## Text passage
[Start of Attachment]

I don’t make new year’s resolutions, as I think i’ve mentioned here before. Resolutions are doomed and there’s no point in making them – if you weren’t motivated enough to try to accomplish them throughout the year, you’re not likely to be any more successful just for starting on the magical 1st January. Instead, I enter into each new year with a sense of those things I want to try to shed and leave behind in the old.

This year, one of those things I want to leave behind is eating habits that are harmful to our planet.

There’s been a lot of mainstream attention given to our interaction with the food chain lately. Michael Pollan’s “The Omnivore’s Dilemma” and Barbara Kingsolver’s “Animal, Vegetable, Miracle”, along with films such as “Food Inc.” and “Fast Food Nation” all document the way in which the public demand and consumption of food has changed, and the dramatic way in which those changes have impacted how food is produced and delivered.

None of this is news to me -it’s not that I didn’t know any of this before. But with each additional piece of information, I’ve had to do even deeper exploration of why I eat the way I eat. I’ve had to question why I continued to ignore the clear messages. I’ve been taking it all in, but closing my eyes when I bite into that burger.

Because when I take the time to examine it, it doesn’t make sense. I choose not to shop at ASDA or Tesco’s because I disagree with their marketing and labour practices. But day after day, I pretend my eating habits don’t matter. I continue to put meat in my mouth, knowing the environmental toll it takes on the planet.

What it boils down to is this: I, more than many others, have the luxury of making deliberate, considered choices about the food I put in my mouth. Doesn’t that obligate me to do so? And why would I not?

[End of Attachment]

## Data section

[Start of Attachment]

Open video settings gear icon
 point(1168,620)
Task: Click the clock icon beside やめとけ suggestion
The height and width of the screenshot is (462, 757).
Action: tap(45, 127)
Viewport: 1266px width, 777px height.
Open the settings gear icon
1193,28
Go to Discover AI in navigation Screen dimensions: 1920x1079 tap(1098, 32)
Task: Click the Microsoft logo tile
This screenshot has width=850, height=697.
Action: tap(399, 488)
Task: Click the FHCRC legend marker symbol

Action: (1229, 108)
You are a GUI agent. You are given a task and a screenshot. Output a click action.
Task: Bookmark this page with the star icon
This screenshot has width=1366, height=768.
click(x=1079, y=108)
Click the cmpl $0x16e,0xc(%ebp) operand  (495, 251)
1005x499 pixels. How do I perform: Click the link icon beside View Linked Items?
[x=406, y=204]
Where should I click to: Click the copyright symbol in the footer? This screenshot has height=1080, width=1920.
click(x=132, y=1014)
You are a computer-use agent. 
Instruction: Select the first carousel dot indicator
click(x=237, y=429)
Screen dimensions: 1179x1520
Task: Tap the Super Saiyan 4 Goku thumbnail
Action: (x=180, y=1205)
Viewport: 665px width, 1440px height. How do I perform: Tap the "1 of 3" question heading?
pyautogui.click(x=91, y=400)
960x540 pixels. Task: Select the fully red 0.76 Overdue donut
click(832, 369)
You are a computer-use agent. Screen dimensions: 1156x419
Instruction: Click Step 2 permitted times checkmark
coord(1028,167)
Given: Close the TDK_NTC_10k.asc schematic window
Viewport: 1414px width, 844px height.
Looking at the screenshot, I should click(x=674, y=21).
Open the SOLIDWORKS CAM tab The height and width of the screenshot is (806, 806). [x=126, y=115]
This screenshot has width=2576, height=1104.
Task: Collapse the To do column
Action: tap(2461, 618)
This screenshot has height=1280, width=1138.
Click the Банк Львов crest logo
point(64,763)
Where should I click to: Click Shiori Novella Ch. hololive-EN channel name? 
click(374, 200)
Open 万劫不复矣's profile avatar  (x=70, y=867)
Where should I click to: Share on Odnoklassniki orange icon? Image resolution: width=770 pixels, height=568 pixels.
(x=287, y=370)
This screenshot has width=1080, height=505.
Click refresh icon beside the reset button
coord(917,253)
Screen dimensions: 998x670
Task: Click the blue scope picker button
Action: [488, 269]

[End of Attachment]

## Exercise aim
In the text on giving up harmful eating habits:
(a) What does the writer want to leave behind this year?
(b) Which book by Barbara Kingsolver is named?
(c) Which two stores does the writer choose not to shop at?
The material is separate from the text.

## Solution for this problem
(a) Eating habits that are harmful to our planet.
(b) "Animal, Vegetable, Miracle".
(c) ASDA and Tesco's.